■ GIVEN INFORMATION
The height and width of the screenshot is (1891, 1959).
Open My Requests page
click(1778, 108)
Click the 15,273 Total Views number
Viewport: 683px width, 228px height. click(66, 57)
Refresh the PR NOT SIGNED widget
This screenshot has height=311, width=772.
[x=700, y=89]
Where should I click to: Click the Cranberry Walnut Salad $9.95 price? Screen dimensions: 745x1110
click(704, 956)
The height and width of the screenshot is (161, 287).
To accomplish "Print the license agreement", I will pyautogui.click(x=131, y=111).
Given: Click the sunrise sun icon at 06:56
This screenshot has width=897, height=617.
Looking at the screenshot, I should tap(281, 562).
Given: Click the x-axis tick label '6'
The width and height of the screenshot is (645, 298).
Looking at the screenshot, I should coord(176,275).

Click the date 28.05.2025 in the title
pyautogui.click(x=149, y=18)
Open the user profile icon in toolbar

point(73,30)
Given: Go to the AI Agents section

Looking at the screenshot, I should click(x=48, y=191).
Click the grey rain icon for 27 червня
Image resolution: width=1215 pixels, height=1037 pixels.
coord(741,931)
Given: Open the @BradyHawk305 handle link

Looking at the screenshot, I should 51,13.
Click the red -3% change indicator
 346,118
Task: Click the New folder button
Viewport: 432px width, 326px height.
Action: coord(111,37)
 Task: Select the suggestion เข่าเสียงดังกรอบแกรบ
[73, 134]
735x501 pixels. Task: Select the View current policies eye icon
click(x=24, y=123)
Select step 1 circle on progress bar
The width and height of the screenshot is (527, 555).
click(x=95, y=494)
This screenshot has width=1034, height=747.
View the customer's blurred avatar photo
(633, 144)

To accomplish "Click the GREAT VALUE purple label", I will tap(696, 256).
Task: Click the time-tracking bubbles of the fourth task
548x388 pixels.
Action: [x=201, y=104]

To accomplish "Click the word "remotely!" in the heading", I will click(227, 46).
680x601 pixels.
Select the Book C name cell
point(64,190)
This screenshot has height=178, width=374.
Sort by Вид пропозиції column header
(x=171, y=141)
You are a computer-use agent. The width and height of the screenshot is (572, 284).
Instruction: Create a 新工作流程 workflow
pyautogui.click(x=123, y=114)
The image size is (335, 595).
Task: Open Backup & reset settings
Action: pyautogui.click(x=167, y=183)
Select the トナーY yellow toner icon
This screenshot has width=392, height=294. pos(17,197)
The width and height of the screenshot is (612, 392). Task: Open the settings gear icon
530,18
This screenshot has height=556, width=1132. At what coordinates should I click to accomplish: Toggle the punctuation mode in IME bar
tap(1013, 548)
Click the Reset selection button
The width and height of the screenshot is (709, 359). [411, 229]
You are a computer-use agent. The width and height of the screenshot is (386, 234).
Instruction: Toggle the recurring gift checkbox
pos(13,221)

■ PROBLEM
Within the data above, the span starting at the line containing "Sort by Вид пропозиції column header" and ending at the line containing "is (386, 234)." is to be retyped exactly, with no other lines.

■ SOLVED PROBLEM
Sort by Вид пропозиції column header
(x=171, y=141)
You are a computer-use agent. The width and height of the screenshot is (572, 284).
Instruction: Create a 新工作流程 workflow
pyautogui.click(x=123, y=114)
The image size is (335, 595).
Task: Open Backup & reset settings
Action: pyautogui.click(x=167, y=183)
Select the トナーY yellow toner icon
This screenshot has width=392, height=294. pos(17,197)
The width and height of the screenshot is (612, 392). Task: Open the settings gear icon
530,18
This screenshot has height=556, width=1132. At what coordinates should I click to accomplish: Toggle the punctuation mode in IME bar
tap(1013, 548)
Click the Reset selection button
The width and height of the screenshot is (709, 359). [411, 229]
You are a computer-use agent. The width and height of the screenshot is (386, 234).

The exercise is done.